→ **Supplied material**:
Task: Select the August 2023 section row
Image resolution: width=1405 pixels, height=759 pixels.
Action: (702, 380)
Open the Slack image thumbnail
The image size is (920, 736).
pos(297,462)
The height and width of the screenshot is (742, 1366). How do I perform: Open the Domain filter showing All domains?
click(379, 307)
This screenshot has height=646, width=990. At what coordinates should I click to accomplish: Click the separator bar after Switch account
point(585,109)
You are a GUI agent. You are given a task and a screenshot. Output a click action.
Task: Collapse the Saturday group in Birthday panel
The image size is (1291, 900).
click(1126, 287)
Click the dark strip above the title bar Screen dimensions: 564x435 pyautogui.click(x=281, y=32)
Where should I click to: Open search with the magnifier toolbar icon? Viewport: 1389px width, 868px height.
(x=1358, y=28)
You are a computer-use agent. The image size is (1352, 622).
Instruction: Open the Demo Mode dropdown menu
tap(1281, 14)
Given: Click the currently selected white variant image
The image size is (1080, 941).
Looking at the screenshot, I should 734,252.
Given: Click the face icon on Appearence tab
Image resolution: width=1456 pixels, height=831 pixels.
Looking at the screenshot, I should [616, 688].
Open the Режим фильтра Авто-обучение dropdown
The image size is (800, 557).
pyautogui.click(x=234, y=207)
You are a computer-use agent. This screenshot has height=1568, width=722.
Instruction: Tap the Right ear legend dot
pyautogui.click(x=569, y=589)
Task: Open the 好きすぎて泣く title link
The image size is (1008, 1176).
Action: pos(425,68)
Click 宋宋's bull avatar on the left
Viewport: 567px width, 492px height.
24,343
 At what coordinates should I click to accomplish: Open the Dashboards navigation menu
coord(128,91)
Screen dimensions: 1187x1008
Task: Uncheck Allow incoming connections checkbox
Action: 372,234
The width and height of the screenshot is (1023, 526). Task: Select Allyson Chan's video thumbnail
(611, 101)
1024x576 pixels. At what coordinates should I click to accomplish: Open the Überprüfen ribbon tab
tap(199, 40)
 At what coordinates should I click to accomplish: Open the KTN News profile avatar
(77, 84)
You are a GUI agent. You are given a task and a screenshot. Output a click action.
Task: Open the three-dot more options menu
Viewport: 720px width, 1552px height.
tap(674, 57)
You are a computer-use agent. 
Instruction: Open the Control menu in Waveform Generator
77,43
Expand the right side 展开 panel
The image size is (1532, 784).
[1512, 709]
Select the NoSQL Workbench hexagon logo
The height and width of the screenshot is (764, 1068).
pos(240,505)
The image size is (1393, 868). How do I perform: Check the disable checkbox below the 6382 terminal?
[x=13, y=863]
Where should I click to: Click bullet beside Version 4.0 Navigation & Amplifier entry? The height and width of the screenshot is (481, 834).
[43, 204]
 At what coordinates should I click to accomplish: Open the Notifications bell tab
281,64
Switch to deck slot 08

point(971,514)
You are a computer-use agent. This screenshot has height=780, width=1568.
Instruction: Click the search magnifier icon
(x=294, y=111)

→ **Goal of the exercise**: For each line above that carries the word "title", copy it out.

→ **Answer to the exercise**:
Click the dark strip above the title bar Screen dimensions: 564x435 pyautogui.click(x=281, y=32)
Task: Open the 好きすぎて泣く title link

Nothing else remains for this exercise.